#### Problem requirements
Using the forum thread about a first handmade bait, answer:
1. What step does st.slippy still have left on the first bait?
2. What pattern does st.slippy plan for the second bait?
3. According to sonar, how did the "big name" producers start out?

#### Quoted passage
============

# My first bait and start of a new one



## st.slippy

I finally finished handpainting my first bait. I know it is a little unorthodox, but I thought it was a fun concept, all I have left to do is clearcoat, but I'm having trouble finding the epoxy I want locally. It was a lot of firsts for me: First bait carved, first lexan lip cut, first screw eyes made. So all in all I was happy with the result. I really just hope the fish like it. The second bait I am going to make a clown pattern. I used a colorado blade for the bill and flattened it and snipped the end off. I'll continue posting progress on this thread as I go.


----------



## sonar

I like it 'cause you made it,& that is all you need to continue. I know you are proud of it too!Don't worry about the "orthodox" issues! The "big name" producers started out the same, with a guy just want'in something a, little more or less. Keep on honing your skills,it's a real good first plug! When you try it out, you might catch a fish on it,,,,, or not, but it will be cool either way,'cause YOU made it! I will bet you make a bunch more too!!!-------sonar...........

============

#### Dataset content
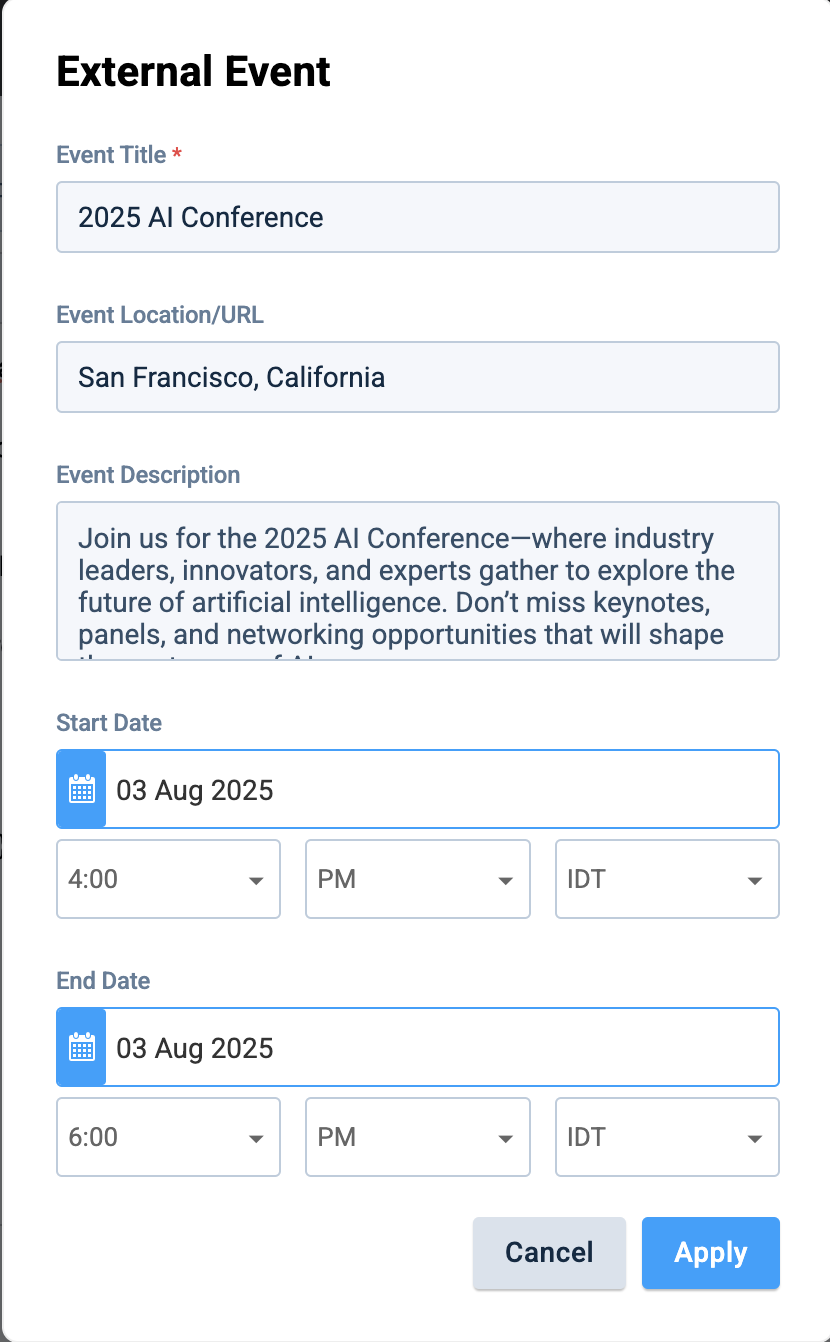830x1342 pixels.
Task: Open the start time PM selector
Action: [x=417, y=879]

============

#### Written answer
1. Clearcoating it; st.slippy is having trouble finding the wanted epoxy locally.
2. A clown pattern.
3. The same way, with a guy wanting something a little more or less.